In the listing below, locate the line containing "You are a GUI" and the line containing "The image size is (383, 292).". Output both of them and every line between, exactly as written, and nothing more.

++++ Extracted data ++++

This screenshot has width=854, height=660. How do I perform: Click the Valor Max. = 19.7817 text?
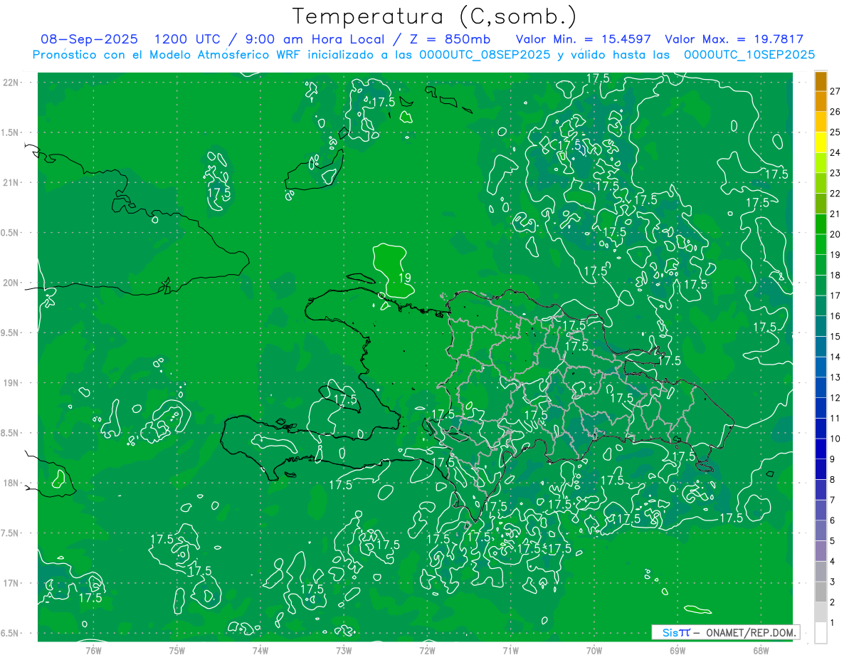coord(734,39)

++++
++++ Extracted data ++++

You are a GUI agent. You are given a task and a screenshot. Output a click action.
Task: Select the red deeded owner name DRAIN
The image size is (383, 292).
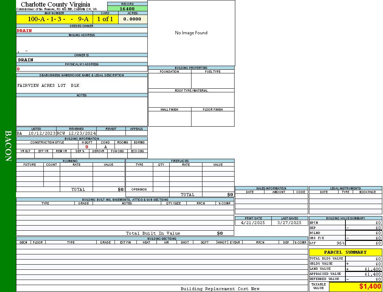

++++
++++ Extracted data ++++

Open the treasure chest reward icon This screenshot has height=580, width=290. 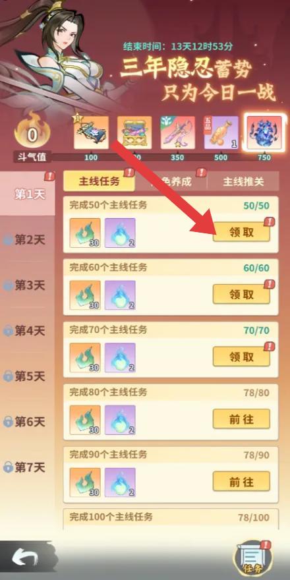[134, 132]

++++

__Task output__:
You are a GUI agent. You are given a task and a screenshot. Output a click action.
Task: Select the red deeded owner name DRAIN
The image size is (383, 292).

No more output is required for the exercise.